Jesus’ message to Pilate is essentially the same. “My kingdom is not of this world.” says Jesus. He doesn’t mean that it is just spiritual, or about life after death, he means that the kind of life he’s calling his followers to is one which is so unlike the life Pilate leads that it might as well be a different world. Jesus’ kingdom starts from a completely different place. It can’t grow in the world Pilate inhabits, a world of slippery words, careful calculation, backroom deals and fear that keeps you looking over your shoulder all the time. Its values and priorities are entirely different. Jesus’ kingdom – his world - is one where we don’t need to be anxious about proving ourselves all the time, because we know we are already loved eternally by God, where we don’t need to climb over others, putting them down to make ourselves feel more important, because we’re part of a community where everyone matters and is of equal worth – that is a hard thing to say this week, when we are so much at loggerheads in the church, but it is still true and it’s especially important we hang on to this truth at the times when it is hard to do so.

Jesus’ kingdom is a kingdom, too, where we can afford to fail, to lose, even to die, because we are held in hands which will never let us go, no matter what happens. That must be very much in Jesus’ mind as he stands before Pilate, the man who’ll decide whether he is executed or not, but it’s clear that Pilate is far more afraid of Jesus than Jesus is of Pilate.

One modern translator of the Bible translates Jesus’ final words to Pilate like this.  "Everyone who cares for truth, who has any feeling for the truth, recognizes my voice" (The Message).
Of course, Pilate doesn’t recognise that truth. He doesn’t get it, any more than Nicodemus did. He’s as baffled at the end of the conversation as he was at the beginning. That’s his tragedy.
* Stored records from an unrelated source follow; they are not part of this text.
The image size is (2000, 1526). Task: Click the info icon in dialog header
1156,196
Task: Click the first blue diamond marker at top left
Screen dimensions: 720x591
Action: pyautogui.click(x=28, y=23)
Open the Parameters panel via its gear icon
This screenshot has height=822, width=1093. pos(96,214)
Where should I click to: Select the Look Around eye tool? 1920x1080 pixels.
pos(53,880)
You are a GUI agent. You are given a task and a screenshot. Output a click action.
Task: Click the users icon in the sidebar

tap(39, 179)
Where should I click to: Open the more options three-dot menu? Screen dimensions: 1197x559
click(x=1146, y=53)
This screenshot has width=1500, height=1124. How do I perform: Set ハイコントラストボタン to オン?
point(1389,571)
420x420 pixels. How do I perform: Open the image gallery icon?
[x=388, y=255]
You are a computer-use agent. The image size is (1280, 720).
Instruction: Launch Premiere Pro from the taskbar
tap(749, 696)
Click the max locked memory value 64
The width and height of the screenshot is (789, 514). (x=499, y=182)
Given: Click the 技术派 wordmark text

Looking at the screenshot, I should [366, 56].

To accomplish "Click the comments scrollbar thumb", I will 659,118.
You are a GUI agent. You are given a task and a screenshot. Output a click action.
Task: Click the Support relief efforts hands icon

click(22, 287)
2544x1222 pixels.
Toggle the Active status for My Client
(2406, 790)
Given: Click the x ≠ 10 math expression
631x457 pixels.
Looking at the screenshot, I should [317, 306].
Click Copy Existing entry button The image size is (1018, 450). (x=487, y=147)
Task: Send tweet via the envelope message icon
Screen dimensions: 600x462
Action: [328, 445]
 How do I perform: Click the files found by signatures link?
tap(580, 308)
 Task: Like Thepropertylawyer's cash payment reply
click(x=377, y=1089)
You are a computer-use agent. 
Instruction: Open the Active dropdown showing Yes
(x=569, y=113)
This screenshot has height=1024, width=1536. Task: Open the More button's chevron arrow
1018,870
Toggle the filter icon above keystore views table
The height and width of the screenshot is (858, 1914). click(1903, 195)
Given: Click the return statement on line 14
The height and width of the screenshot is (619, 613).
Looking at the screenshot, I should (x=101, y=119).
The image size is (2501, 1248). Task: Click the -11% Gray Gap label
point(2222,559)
But it doesn’t need to be our tragedy too - that’s why the Gospel writer tells us this story. That voice of truth calls us to ask ourselves what  power games we play, and why we might feel the need to play them, what pressures weigh on us that might make us behave in ways that distort and diminish us and others too. It’s not that we shouldn’t stand firm on the things that matter. Jesus stands firm here for those he has championed, the poor and the outcast. If he backs down now to save his own skin, where will that leave them? They will once again be told they don’t matter, not really, not enough. But this story reminds us that we shouldn’t let fear rule us and push us into anxious manoeuvring, but rather be guided by the love of God who is with us whatever is happening around us. Otherwise we might find we’ve condemned to death the very things that could have brought us life and hope and peace.